Jack noted that in all of his classes and studies at Cherbourg, he was being presented with a slew of religious ideas from all sorts of places and times. Virgil was first among these in providing a “mass of religious ideas.”  All of this was presented to him as universal rubbish–all except, conveniently, the particular belief system prevalent in England at the time.  Jack wondered, and rightly so, what made Christianity so different that it shouldn’t be held to be in the same crowd as all the others?  His teachers never gave him any answer to that question.  Indeed, they likely didn’t know themselves.  In Lewis’s words:

No one ever attempted to show in what sense Christianity fulfilled Paganism or Paganism prefigured Christianity.  The accepted position seemed to be that religions were normally a mere farrago of nonsense, though our own, by a happy fortunate exception, was exactly true. […] But on what grounds could I believe this exception?

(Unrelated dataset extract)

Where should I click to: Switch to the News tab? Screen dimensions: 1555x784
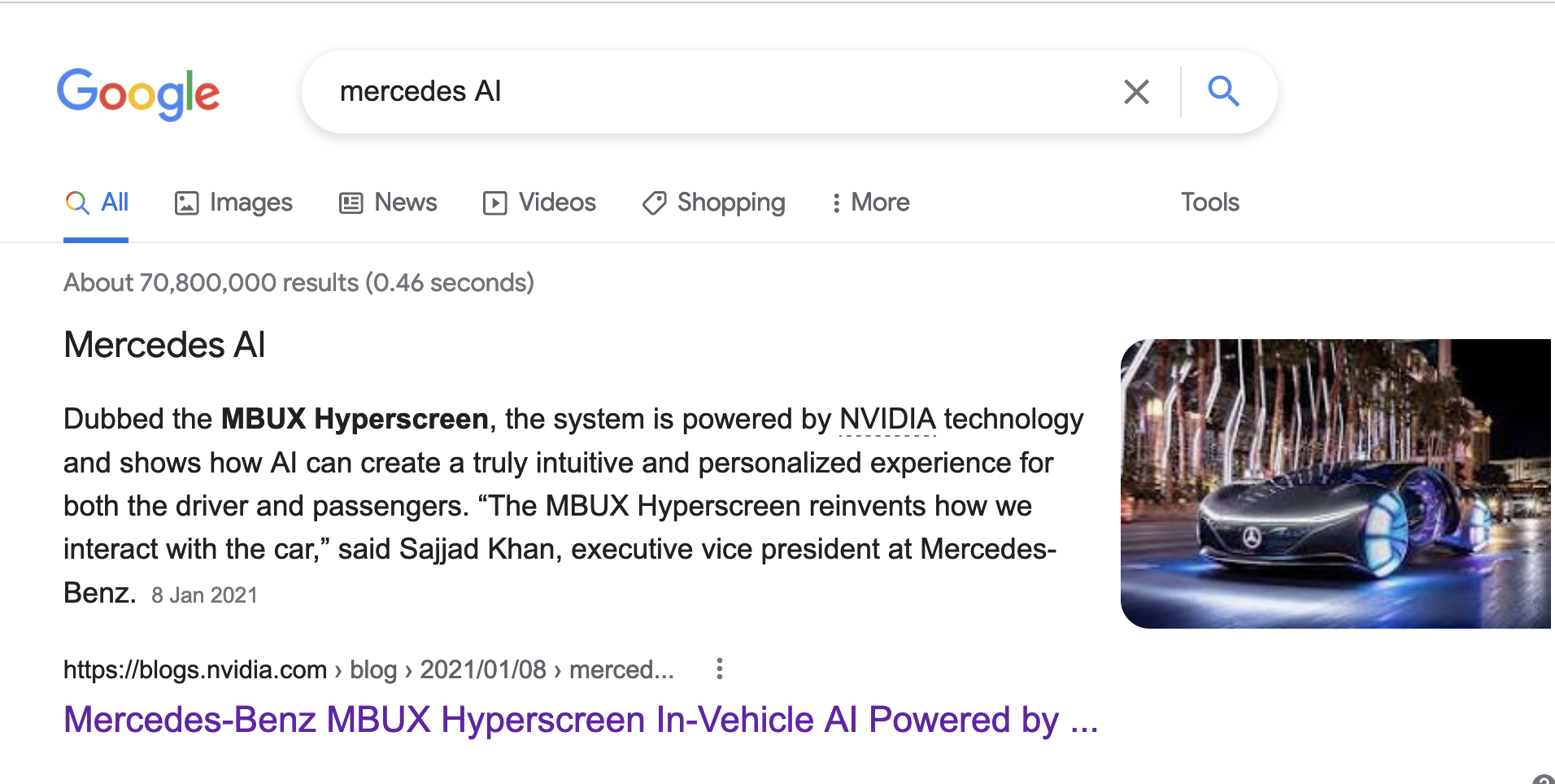(x=405, y=203)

It obviously was in some general sense the same kind of thing as all the rest.  Why was it so differently treated?  Need I, at any rate, continue to treat it differently?  I was very anxious not to. (62-63)

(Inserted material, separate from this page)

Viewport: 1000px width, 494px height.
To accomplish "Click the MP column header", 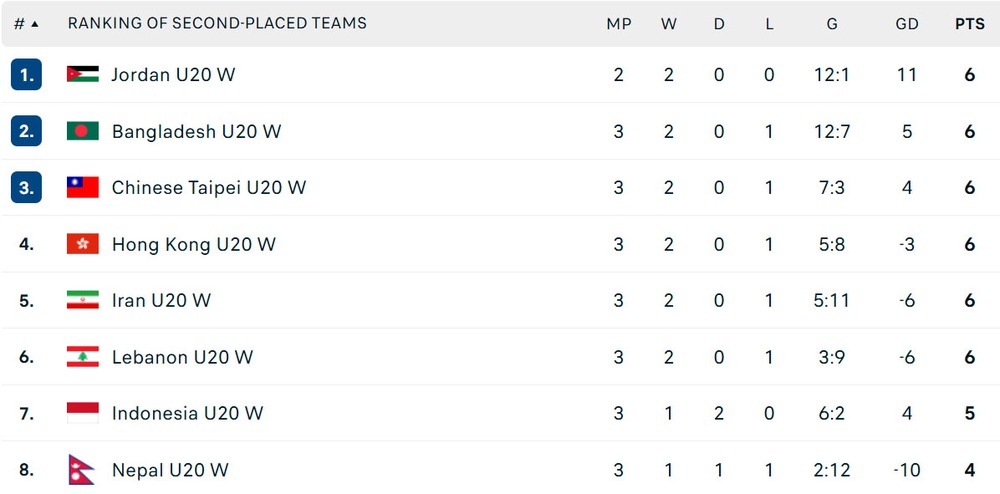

From the perspective of history and philosopy, there are a couple of points that strike me:

First, I’ve noticed, and I teach my classes, that there is always a time lag that is evident between the time a new idea (or ideas) are thought up and the moment when people really, truly begin to believe it and act on it.  Until practice catches up to theory (and indeed for quite a while afterward), people tend to act only on certain parts of an idea, while ignoring others.  Put simply, they take the idea only so far as “makes sense” based on their current ideas and previous sense of morality rather than take it to its logical conclusion.  We often see a few decades pass before people really begin to do what a philosophy demands.  We must allow time for a new generation to be raised up with fewer of the old inhibitions intact.

Naturalism and evolution is a good example.  Darwinism was in existence for decades before anyone actually tried to manage the human herd.  It was a gradual process of younger people continually asking “Why not?” again and again and realizing that, if naturalistic Darwinism was correct, there was no sufficient answer that could be given.  Slowly, that led us first to the eugenics movements and eventually to the Nazi purges.  Each step towards the conclusion would have given pause to the ones that went before–and the ends would seem unconscionable to those at the beginning–but to someone “forward thinking” enough, it just made sense.

I think what we see in Jack’s Cherbourg is a society in the middle of such a transition.  Jack is observing a period of English history were, in fact, many people have ceased to believe in Christianity in any real sense–they just haven’t all realized it yet.  It is left to the younger generation (Jack, in this case) to take the older one at their word and therefore to carry their ideas to their logical conclusion.*

Second, something else that might be coming into play is the tendency for us to teach what we are taught, regardless of whether or not it is consistent with our larger belief system in any meaningful way.  I know I’ve seen multiple professors who I know believe strongly in standards of right and wrong, in the truths of Christianity, stand up in class and teach philosophies that they themselves would not espouse if they really took the time to think about them.  Unfortunately, they’ve compartmentalized their lives to the point that they cannot understand how one part of their life might affect the other.  They teach the history that was taught to them (either by professors in person or in books) without really critiquing it from even their own perspective let alone a consistently Biblical worldview.  Perhaps some of Lewis’s teachers were in similar straights.  Perhaps not.  Without a closer look at them (diaries, lectures, etc.) it remains speculation.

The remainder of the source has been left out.